What to do
Go through the listing beneath this task and return every line that carries the string "agent".
BEGIN Data to use
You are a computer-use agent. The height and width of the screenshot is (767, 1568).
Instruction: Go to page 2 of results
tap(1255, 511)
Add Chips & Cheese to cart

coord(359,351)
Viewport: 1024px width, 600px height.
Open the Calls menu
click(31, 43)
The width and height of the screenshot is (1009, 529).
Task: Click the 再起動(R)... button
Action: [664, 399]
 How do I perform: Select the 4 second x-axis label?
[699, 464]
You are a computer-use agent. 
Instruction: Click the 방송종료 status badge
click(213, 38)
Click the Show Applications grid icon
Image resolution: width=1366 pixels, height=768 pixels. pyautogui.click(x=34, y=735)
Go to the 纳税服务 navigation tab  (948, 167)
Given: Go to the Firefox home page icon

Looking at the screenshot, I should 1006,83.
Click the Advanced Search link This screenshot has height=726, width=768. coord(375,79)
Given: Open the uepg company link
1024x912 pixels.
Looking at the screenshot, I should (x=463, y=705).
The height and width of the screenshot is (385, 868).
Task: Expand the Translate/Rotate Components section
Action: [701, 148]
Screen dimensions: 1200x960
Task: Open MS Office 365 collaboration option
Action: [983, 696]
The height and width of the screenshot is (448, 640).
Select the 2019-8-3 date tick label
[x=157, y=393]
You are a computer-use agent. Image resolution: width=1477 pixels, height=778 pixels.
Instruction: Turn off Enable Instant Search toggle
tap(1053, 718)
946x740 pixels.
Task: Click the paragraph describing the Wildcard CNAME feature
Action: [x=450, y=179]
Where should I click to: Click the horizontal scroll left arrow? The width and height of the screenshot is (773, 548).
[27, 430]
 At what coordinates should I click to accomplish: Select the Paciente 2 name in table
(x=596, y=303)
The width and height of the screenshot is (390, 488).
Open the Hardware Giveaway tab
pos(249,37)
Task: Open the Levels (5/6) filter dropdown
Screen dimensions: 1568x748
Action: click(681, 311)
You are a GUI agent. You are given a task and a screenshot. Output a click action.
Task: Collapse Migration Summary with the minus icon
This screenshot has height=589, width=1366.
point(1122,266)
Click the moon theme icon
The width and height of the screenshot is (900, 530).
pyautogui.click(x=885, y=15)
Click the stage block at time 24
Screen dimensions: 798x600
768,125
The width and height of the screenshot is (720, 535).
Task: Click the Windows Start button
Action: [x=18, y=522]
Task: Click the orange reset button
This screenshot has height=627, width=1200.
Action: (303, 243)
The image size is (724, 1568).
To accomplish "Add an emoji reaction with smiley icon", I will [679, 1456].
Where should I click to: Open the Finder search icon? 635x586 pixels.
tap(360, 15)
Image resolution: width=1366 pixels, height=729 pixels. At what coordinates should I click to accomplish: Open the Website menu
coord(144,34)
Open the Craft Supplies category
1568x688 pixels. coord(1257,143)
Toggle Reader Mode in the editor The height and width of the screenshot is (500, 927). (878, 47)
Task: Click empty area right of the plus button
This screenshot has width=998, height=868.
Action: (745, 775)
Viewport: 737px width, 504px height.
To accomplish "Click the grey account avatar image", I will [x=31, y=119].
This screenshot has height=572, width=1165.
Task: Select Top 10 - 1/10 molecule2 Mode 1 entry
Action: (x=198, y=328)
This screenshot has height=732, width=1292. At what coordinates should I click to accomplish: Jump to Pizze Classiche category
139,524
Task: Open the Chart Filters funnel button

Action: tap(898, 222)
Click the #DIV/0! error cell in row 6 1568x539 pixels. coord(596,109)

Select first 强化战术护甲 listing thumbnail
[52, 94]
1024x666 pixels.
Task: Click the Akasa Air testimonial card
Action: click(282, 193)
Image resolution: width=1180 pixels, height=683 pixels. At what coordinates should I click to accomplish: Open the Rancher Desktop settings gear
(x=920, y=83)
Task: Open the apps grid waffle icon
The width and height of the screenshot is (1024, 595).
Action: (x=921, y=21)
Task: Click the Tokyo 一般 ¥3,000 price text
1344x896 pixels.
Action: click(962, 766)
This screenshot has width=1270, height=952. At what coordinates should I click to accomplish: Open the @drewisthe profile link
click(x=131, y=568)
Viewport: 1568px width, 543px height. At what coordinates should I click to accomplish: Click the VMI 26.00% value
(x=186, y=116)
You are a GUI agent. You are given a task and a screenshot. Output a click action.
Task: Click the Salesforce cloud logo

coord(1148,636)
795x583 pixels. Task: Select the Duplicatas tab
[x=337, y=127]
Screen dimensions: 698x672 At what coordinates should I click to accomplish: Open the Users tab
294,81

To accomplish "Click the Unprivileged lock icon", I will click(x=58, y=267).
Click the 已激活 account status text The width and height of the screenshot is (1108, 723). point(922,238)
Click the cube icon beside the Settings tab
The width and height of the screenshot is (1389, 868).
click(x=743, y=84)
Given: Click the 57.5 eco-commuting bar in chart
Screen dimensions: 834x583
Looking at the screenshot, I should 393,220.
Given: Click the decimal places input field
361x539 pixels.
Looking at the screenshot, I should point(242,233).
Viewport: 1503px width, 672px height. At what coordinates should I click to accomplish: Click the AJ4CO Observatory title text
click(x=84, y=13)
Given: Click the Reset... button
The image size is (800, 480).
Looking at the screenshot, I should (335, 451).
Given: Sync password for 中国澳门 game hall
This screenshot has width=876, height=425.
END Data to use
Expected answer
You are a computer-use agent. The height and width of the screenshot is (767, 1568).
You are a computer-use agent. 
You are a computer-use agent. Image resolution: width=1477 pixels, height=778 pixels.
You are a GUI agent. You are given a task and a screenshot. Output a click action.
You are a GUI agent. You are given a task and a screenshot. Output a click action.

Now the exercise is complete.